The Agit Reader

Yob
Underground Arts, Philadelphia, June 29

July 8th, 2018  |  by Brian O'Neill

Yob

With Bell Witch being forced to cancel at the last minute due to a medical emergency, Black Urn got bumped into the main support slot. The band self-identifies as a sludgy doom entity, and as such winds up on almost every Philly show as the local support. The classification is not entirely inaccurate especially considering that other like-minded bands incorporate outside influences into doom. The thing is not many of them bring groove metal into their sound (Black Urn even covered Alice In Chains’ “Junkhead” on a recent split), and this unique facet is what sets the band apart.

It’s mostly drummer Tim Lewis whose tempos break the stoner speed limit with breakdown parts that seem equally out of place. Vocalist John Jones also has a hoarse mook metal scream that is the antithesis of doom. However, the twin-guitar attack of Jordan Pierce and Ryan Manley brings to mind traditional metal at its finest, rekindling memories of the days when such distinctions didn’t much matter.

Of course, Yob is also a study of contrasts, though nobody doubts Mike Scheidt’s bonafides. He went so far as to almost die last year after emergency surgery for diverticulitis. There are few things more doom metal than cheating the devil.

The album spawned from that ultimate survival, Our Raw Heart, covers a lot of things: his penance for past sins, his thankfulness for a chance at redemption, and his embracing the life that he previously took for granted. He takes his mere survival as a triumph; these shows to support it are his victory lap.

You could see how alive Scheidt is. The way he let the feedback shatter his body while he pounded his chest and arched his back to look to the ceiling with his eyes closed in metallic meditation during the intro to “The Lie That Is Sin” was just as poignant as his screams during it. Not a moment was taken for granted, not a second wasted.

That track came from 2009’s The Great Cessation, the first album with the current lineup. Although Yob is always thought of as Scheidt’s creation, it’s telling that the band goes back no further during the set. The rhythm section of drummer Travis Foster and bassist Aaron Rieseberg are the beat behind the heart Scheidt wears on his sleeve (literally, as is the case on the new album artwork). The military cadence and precision of “The Screen” and the psychedelic backlash backwash of “Adrift in the Ocean” are markedly different, seemingly incapably so, without their contributions.

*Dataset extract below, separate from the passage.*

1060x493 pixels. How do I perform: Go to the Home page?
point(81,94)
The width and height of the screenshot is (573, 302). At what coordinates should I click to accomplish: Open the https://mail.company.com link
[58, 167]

That psychedelic haze and the spirituality of Yob that was New Age-y even before being mortally tested—the band’s own website URL reads Yob Is Love—has caused others to refer to the band as hippies. It’s not entirely inaccurate especially seeing promo shots with his peaceful bespectacled gaze. But remember that in the ‘60s Blue Cheer was considered too out there. In a 2004 interview in Lollipop Magazine, Scheidt conceded, “Hippies cower at our shows. They’re not happy.”

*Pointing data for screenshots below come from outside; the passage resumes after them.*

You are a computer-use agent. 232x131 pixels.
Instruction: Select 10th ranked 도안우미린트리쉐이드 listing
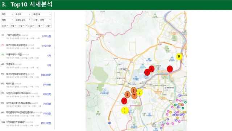(x=26, y=124)
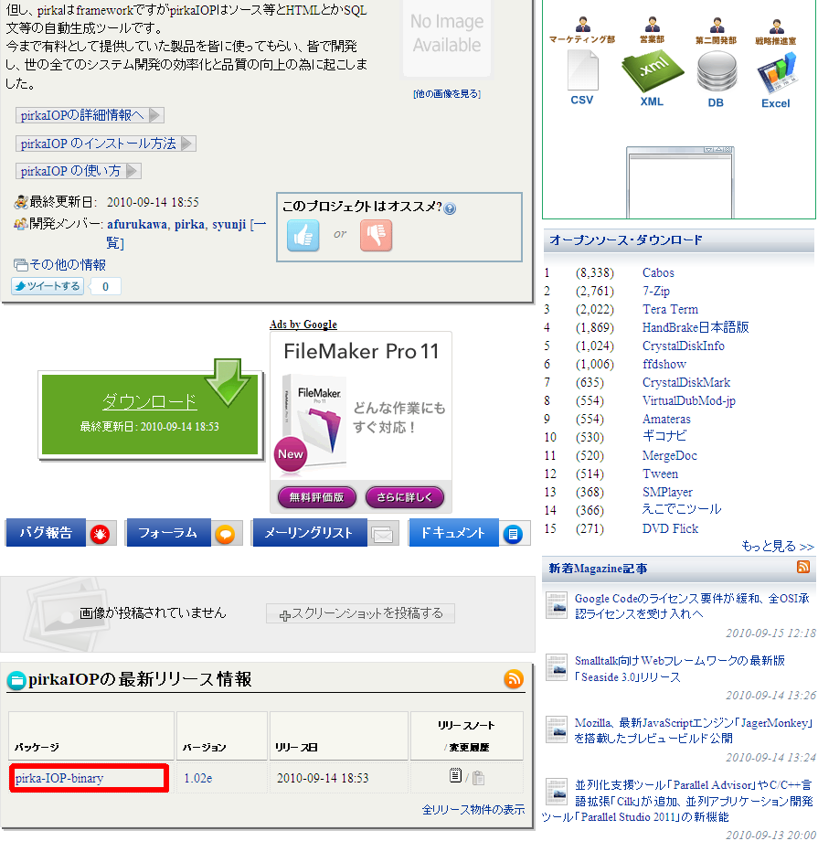Open the バグ報告 tab

tap(59, 533)
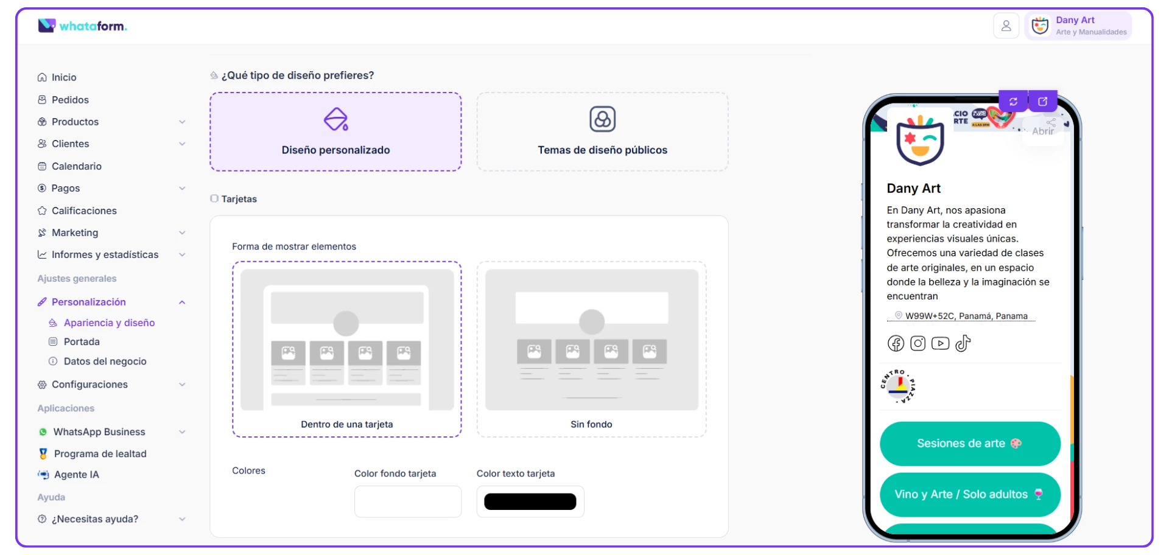Open Facebook icon in phone preview
The image size is (1169, 555).
[x=896, y=344]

Yob may be love, but Yob is a metal band. Unapologetically so. Expect anything else and they will harsh that mellow real fast.

The set closed with the title track of the new album, about a quarter hour of the most uplifting, regenerative doom metal ever created. It was emphatic, epiphanic elation. It was spiritual in every way imaginable. It was so good the band then didn’t go through the ritual of leaving the stage, realizing the futility of it. Instead, they “encored” with the 13-minute closer “Burning the Altar,” which was just as intense, with a dramatic Middle Eastern flair that showed Yob has been doing this all along.